Arrieta, who did not pitch in this series, said he's had plenty of flashbacks to that game last Aug. 30.
"Just standing here -- it was the same locker," he said in the visitors' clubhouse on Saturday. "I remember vividly everyone in their onesies [after the game]. Everyone was having a good time and enjoying the moment.
"It was a really good experience and everybody has a good story from it. Over time, you get to talk to everyone and get their take on it and their experience."
Arrieta has had fans tell him that was their first Cubs game, and how they're now fans for life. Did he want to pitch this weekend?
"It's a great place to pitch," he said. "Even if you don't have success -- it's the environment, the field, the mound. The conditions are perfect to pitch here. It's a really neat place. The weather is always fantastic. There's no excuses not to enjoy it."
On Thursday, Arrieta watched the end of the Dodgers-Giants game and saw Matt Moore come close to no-hitting Los Angeles. Corey Seager singled with two outs in the ninth to end Moore's bid.
"It just shows you again how difficult it is -- any little thing, a swinging bunt with the third baseman back, or a really tough play that the infielder can't make, or a blooper that Seager hit when [Moore] jammed him, and it was a good pitch and it just happened to fall in," Arrieta said. "You have to command the ball from start to finish. It's a tough accomplishment."
Arrieta brought a different onesie for this trip and is not planning on wearing the mustache-patterned one he had last year. Maddon revealed on Saturday that players can wear them at any time.
"These are always acceptable," Maddon said. "You can wear a onesie whenever you want."
• Kris Bryant noted on Friday how much he admired Jason Heyward's professionalism. It's been a difficult season for the veteran outfielder, who entered Saturday batting .227. Heyward, who did not start Saturday, has not pouted or complained about how things have gone. Maddon thought it was cool that Bryant noticed that.
"He's not hit to his level yet this year, but he plays a significant game on a nightly basis," Maddon said of Heyward. "He doesn't cry about things, he doesn't make excuses. That's why I say he's a winner. It's going to be there, and it's going to be there at the right time this year. He's had a tough moment and he's been digging himself out all year."

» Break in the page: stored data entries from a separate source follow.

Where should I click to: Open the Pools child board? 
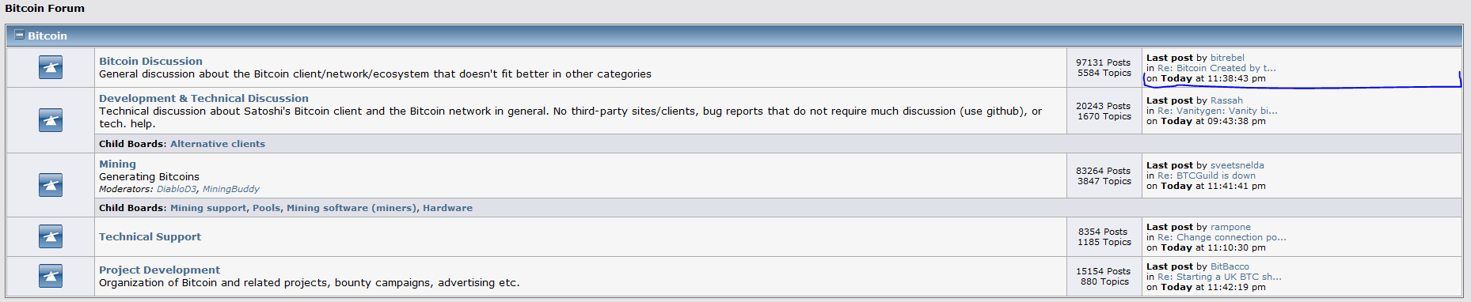[x=267, y=208]
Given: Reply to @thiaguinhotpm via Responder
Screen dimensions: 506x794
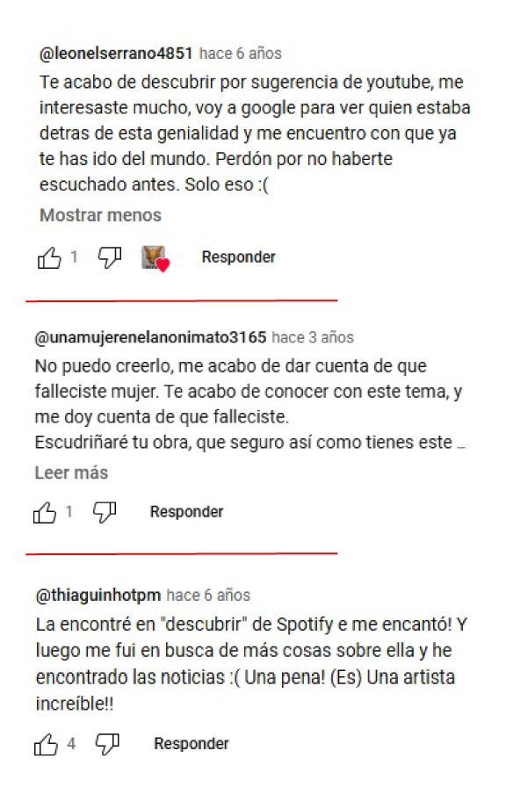Looking at the screenshot, I should pyautogui.click(x=192, y=744).
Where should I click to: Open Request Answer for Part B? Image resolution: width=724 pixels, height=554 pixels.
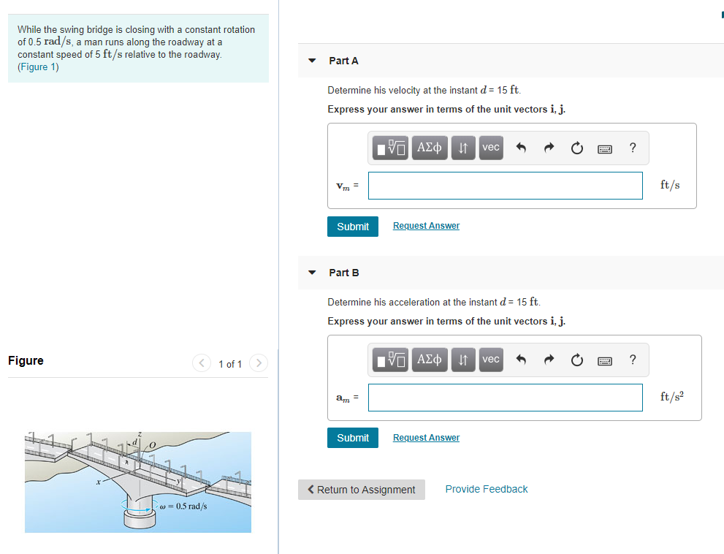point(426,437)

• On Friday night, Aroldis Chapman picked up his 30th save of the year. It's the fifth straight season he's reached that mark. The lefty has 10 saves since joining the Cubs.
"He's got a serious presence about him," Arrieta said of Chapman. "He starts his routine for a 7 o'clock game at 2:30. This guy is really locked in. Regardless of what happens in the game during an outing, you know he's prepared and ready to go.
"To see a human being throw a baseball over 103 mph, it's hard to put into words. I've played this game for a long time and I've seen guys throw hard, but he's kind of in a league of his own when it comes to velocity. His delivery is so clean. For a closer to throw that hard, to have such a smooth delivery is just remarkable. You've got to give him a ton of credit. He's obviously been gifted with a tremendous arm, but he gets the most out of his ability."
Carrie Muskat has covered the Cubs since 1987, and for MLB.com since 2001. She writes a blog, Muskat Ramblings. You can follow her on Twitter @CarrieMuskat and listen to her podcast. This story was not subject to the approval of Major League Baseball or its clubs.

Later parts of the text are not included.